In an hourlong presentation for analysts and investors today at PSA’s Paris headquarters, CEO Carlos Tavares said the updated blueprint would allow the automaker to “come back to a place where we can make significant profits.”

Still, Tavares’ plan for the U.S. market was pretty scarce of details. It is one part of a broad “Push to Pass” program outlined Tuesday to build upon a two-year recovery that has seen PSA swing from near-bankruptcy to its highest profitability in 14 years, with the help of a rescue from the French government.

PSA has formed a team to study the U.S. market, customer and regulatory requirements, but selling vehicles in the U.S. would be just the third step in a three-step plan, Tavares said.

The first step is “to start as a mobility operator from 2017, possibly with Bollore,” Tavares said.

Bollore is a French diversified group that builds batteries and electric compact cars mainly used by a car-sharing program in France called Autolib.

Bollore and Citroen are cooperating to launch a production version of the E-Mehari compact EV unveiled in March at the Geneva auto show.

The second step in PSA’s possible return to the American market could be to “develop mobility solutions using our cars,” Tavares said.
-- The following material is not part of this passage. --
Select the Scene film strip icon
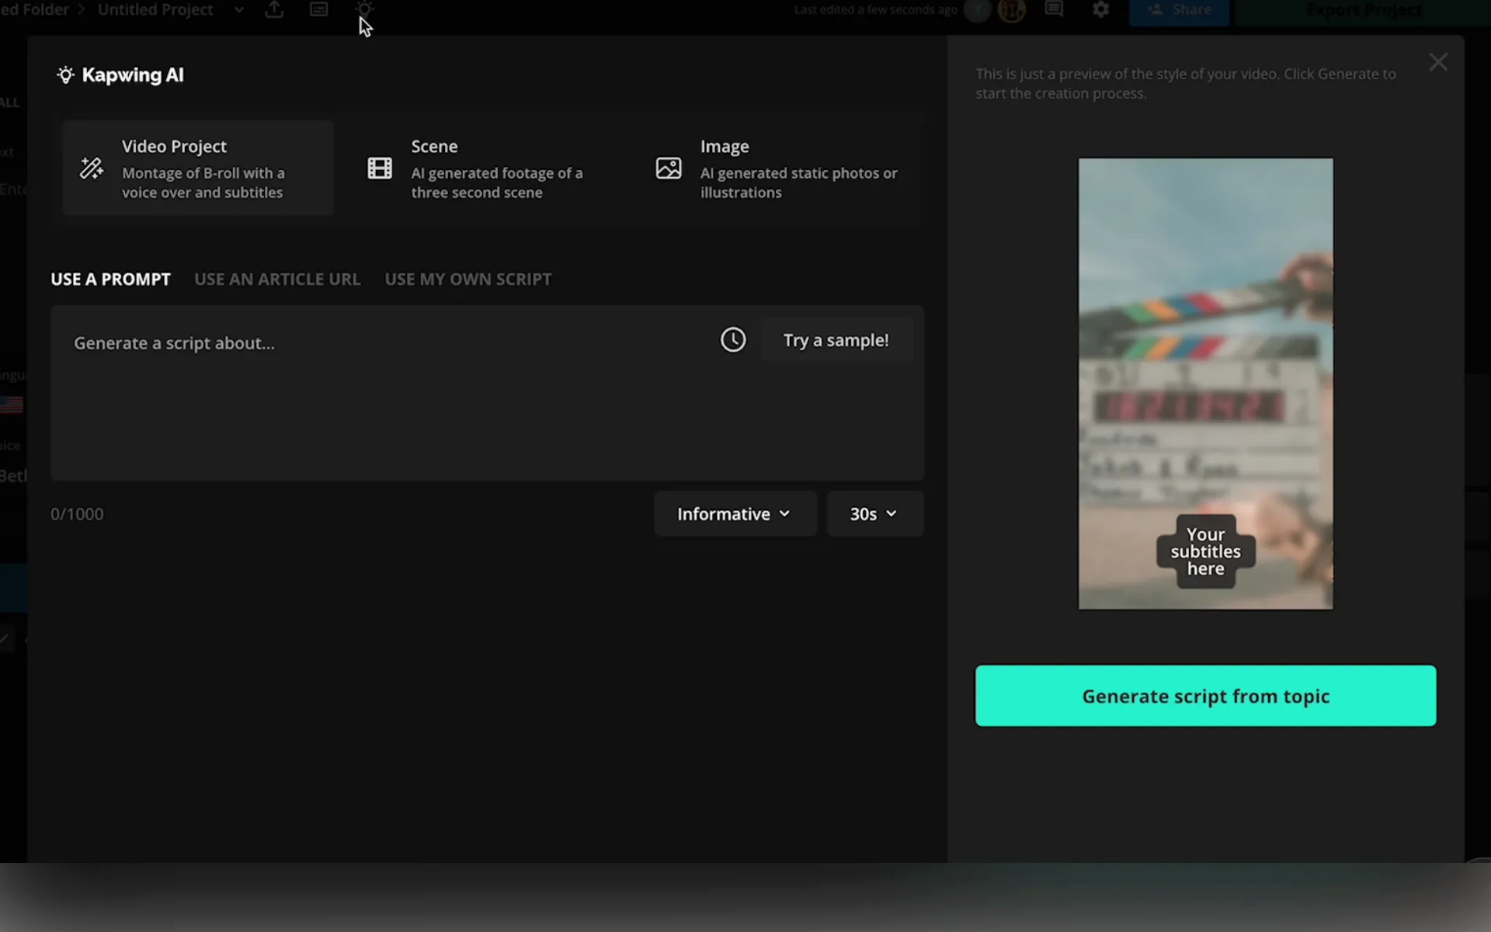1491x932 pixels. coord(380,168)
He added that the vehicles would be part of a car-sharing or leasing program and would be owned by PSA and not by customers.

If the mobility and car-sharing programs show positive results, PSA could return “to sell cars in the U.S. supported by regional sourcing when appropriate,” Tavares said.
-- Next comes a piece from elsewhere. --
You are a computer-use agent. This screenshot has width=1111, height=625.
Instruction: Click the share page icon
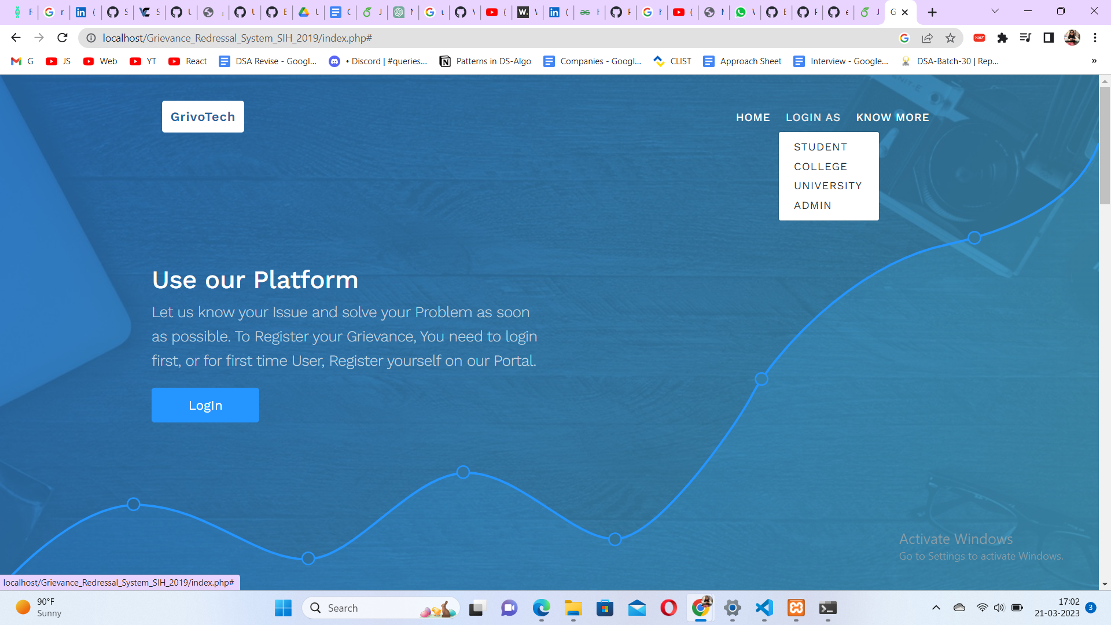coord(927,38)
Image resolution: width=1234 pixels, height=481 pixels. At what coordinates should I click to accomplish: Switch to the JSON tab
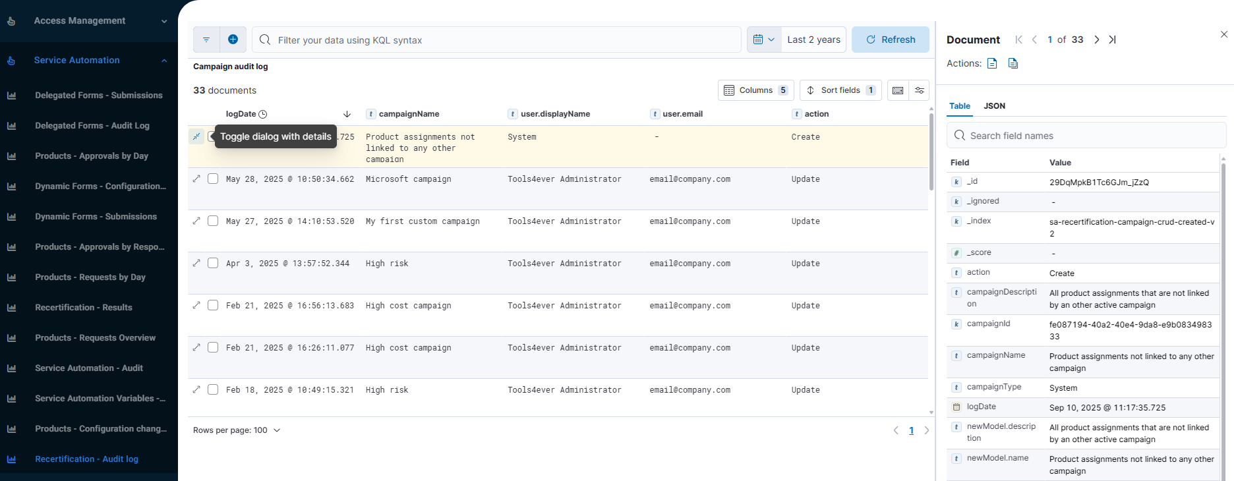994,106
Two years ago, Yves Bonnefont, CEO of PSA’s DS near-premium brand, mulled entering the U.S. market in select big cities.

“We want to make DS a global premium brand, and you cannot be global without the U.S.,” Bonnefont told Automotive News Europe at the Paris auto show in October 2014.

The plan to return to the U.S. was part of a global strategy to sell DS vehicles in 200 large cities worldwide after 2020. The targeted cities would include 30 in North America and 20 in the U.S., Bonnefont said at the time.

Bonnefont said a decision to return to the U.S. would come in 2017 at the earliest, and U.S. sales would not begin until after 2020.

Tavares has previously downplayed Bonnefont’s ambitions, saying that DS’s entry in the U.S. would have to be part of the company’s updated strategic plan.

The revised plan released today does not include a specific commitment to the DS brand for the U.S.

Peugeot pulled out of the U.S. in 1991. The Citroen brand sold small numbers of privately imported models. The DS brand was never sold in the U.S. and none of its current five models respects Federal standards.